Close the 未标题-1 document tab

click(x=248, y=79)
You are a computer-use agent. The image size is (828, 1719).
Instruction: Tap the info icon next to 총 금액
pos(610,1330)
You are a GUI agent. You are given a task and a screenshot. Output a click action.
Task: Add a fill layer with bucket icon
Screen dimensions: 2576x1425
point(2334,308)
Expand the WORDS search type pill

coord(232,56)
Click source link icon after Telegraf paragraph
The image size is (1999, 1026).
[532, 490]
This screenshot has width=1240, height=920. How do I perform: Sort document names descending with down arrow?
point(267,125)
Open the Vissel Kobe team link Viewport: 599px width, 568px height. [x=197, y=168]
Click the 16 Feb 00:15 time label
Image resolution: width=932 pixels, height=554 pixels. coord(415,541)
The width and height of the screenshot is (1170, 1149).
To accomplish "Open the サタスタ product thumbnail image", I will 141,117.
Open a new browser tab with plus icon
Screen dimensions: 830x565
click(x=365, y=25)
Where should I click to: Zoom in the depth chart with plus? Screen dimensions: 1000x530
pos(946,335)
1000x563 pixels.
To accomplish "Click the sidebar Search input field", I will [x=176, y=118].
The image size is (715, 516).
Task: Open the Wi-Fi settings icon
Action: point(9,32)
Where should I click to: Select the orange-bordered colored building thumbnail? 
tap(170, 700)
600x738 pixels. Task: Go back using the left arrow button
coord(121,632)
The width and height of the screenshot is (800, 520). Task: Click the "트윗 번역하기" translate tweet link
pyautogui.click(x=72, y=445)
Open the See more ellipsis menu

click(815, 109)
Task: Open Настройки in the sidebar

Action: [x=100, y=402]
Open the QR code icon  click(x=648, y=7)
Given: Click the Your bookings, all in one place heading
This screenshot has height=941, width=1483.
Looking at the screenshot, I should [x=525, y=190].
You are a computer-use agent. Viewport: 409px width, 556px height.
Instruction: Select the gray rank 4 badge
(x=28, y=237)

####################

Work instructions:
Recast every line of the records above as a Markdown table with two columns, "Row" and "Record text", numbering each row and leaving out the blank lines.

Output below:
| Row | Record text |
|---|---|
| 1 | Close the 未标题-1 document tab |
| 2 | click(x=248, y=79) |
| 3 | You are a computer-use agent. The image size is (828, 1719). |
| 4 | Instruction: Tap the info icon next to 총 금액 |
| 5 | pos(610,1330) |
| 6 | You are a GUI agent. You are given a task and a screenshot. Output a click action. |
| 7 | Task: Add a fill layer with bucket icon |
| 8 | Screen dimensions: 2576x1425 |
| 9 | point(2334,308) |
| 10 | Expand the WORDS search type pill |
| 11 | coord(232,56) |
| 12 | Click source link icon after Telegraf paragraph |
| 13 | The image size is (1999, 1026). |
| 14 | [532, 490] |
| 15 | This screenshot has width=1240, height=920. How do I perform: Sort document names descending with down arrow? |
| 16 | point(267,125) |
| 17 | Open the Vissel Kobe team link Viewport: 599px width, 568px height. [x=197, y=168] |
| 18 | Click the 16 Feb 00:15 time label |
| 19 | Image resolution: width=932 pixels, height=554 pixels. coord(415,541) |
| 20 | The width and height of the screenshot is (1170, 1149). |
| 21 | To accomplish "Open the サタスタ product thumbnail image", I will 141,117. |
| 22 | Open a new browser tab with plus icon |
| 23 | Screen dimensions: 830x565 |
| 24 | click(x=365, y=25) |
| 25 | Where should I click to: Zoom in the depth chart with plus? Screen dimensions: 1000x530 |
| 26 | pos(946,335) |
| 27 | 1000x563 pixels. |
| 28 | To accomplish "Click the sidebar Search input field", I will [x=176, y=118]. |
| 29 | The image size is (715, 516). |
| 30 | Task: Open the Wi-Fi settings icon |
| 31 | Action: point(9,32) |
| 32 | Where should I click to: Select the orange-bordered colored building thumbnail?  |
| 33 | tap(170, 700) |
| 34 | 600x738 pixels. Task: Go back using the left arrow button |
| 35 | coord(121,632) |
| 36 | The width and height of the screenshot is (800, 520). Task: Click the "트윗 번역하기" translate tweet link |
| 37 | pyautogui.click(x=72, y=445) |
| 38 | Open the See more ellipsis menu |
| 39 | click(815, 109) |
| 40 | Task: Open Настройки in the sidebar |
| 41 | Action: [x=100, y=402] |
| 42 | Open the QR code icon  click(x=648, y=7) |
| 43 | Given: Click the Your bookings, all in one place heading |
| 44 | This screenshot has height=941, width=1483. |
| 45 | Looking at the screenshot, I should [x=525, y=190]. |
| 46 | You are a computer-use agent. Viewport: 409px width, 556px height. |
| 47 | Instruction: Select the gray rank 4 badge |
| 48 | (x=28, y=237) |